[Element and text location data]
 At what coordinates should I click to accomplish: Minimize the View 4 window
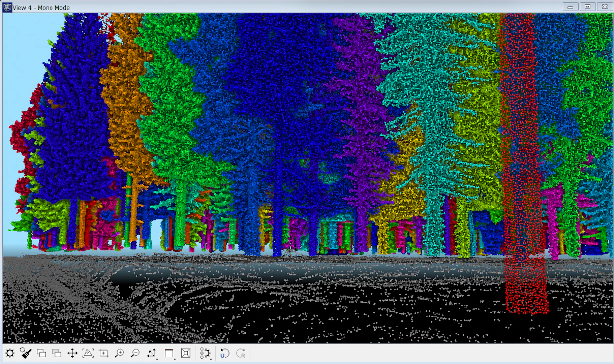(570, 7)
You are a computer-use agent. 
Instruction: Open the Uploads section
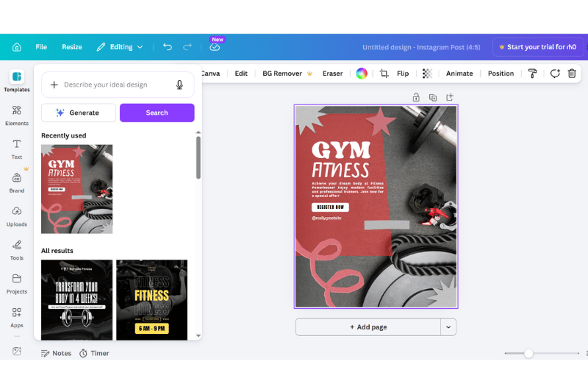(16, 215)
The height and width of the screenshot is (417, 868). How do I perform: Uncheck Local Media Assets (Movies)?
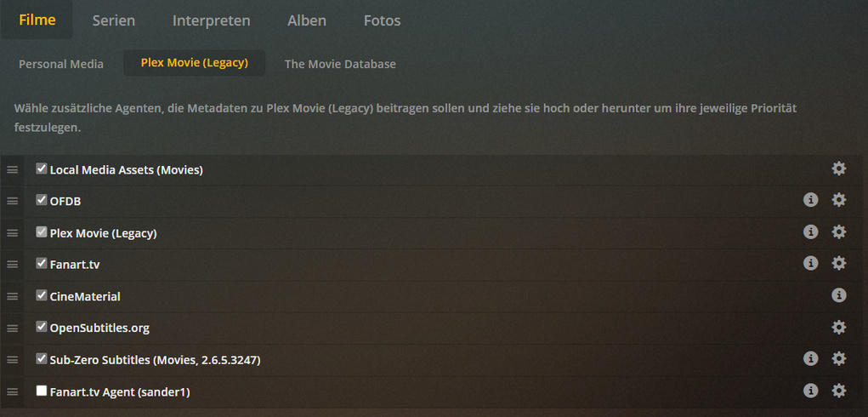tap(41, 169)
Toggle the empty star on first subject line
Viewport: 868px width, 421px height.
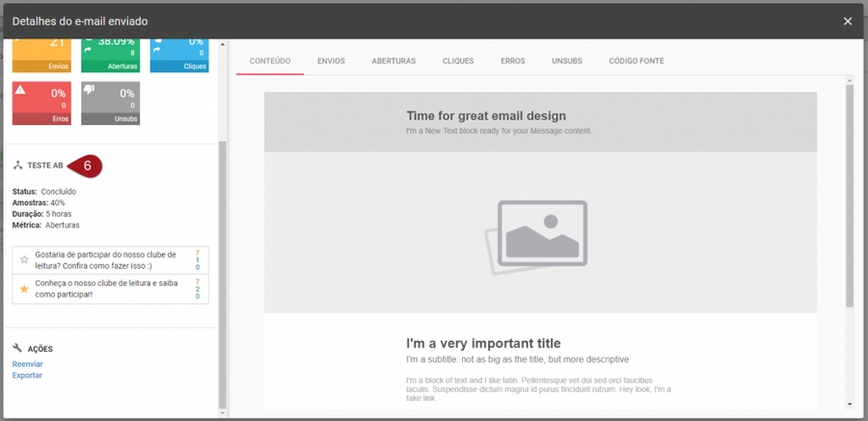(24, 260)
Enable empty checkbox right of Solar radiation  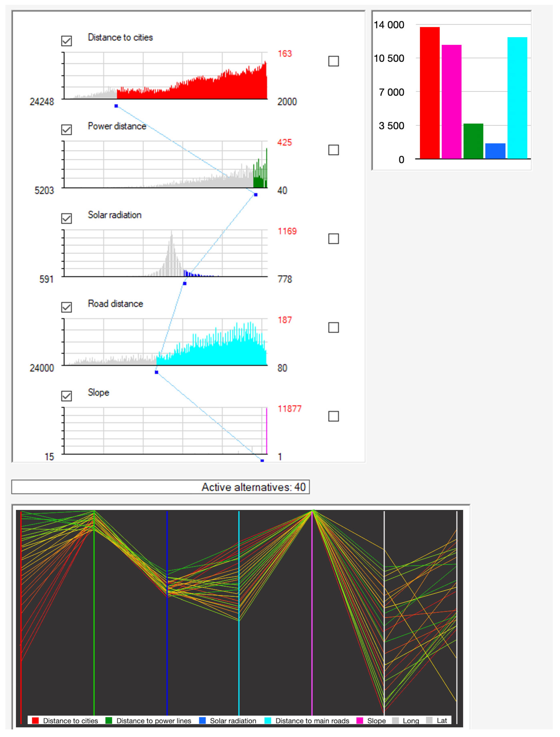pos(334,239)

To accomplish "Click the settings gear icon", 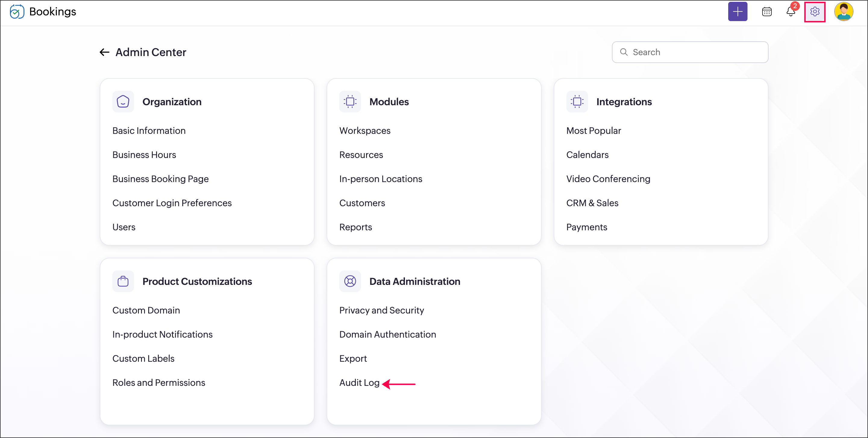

TASK GOAL
Rewrite the part of the listing that opens with its first line and closes with the line containing "tap(41, 169)", including the requests, and scale every coordinate in the answers by 1.25, rounding to whole numbers with halves rounded up. Reproduce only that part and omit the pictures.

RESULT OF THIS EXERCISE
 At what coordinates should I click to accomplish: Minimize the View 4 window
(713, 9)
You are a computer-use agent. 
Instruction: Open the Uploads section
(20, 269)
The height and width of the screenshot is (417, 868). How do I perform: Uncheck Local Media Assets (Movies)?
tap(51, 211)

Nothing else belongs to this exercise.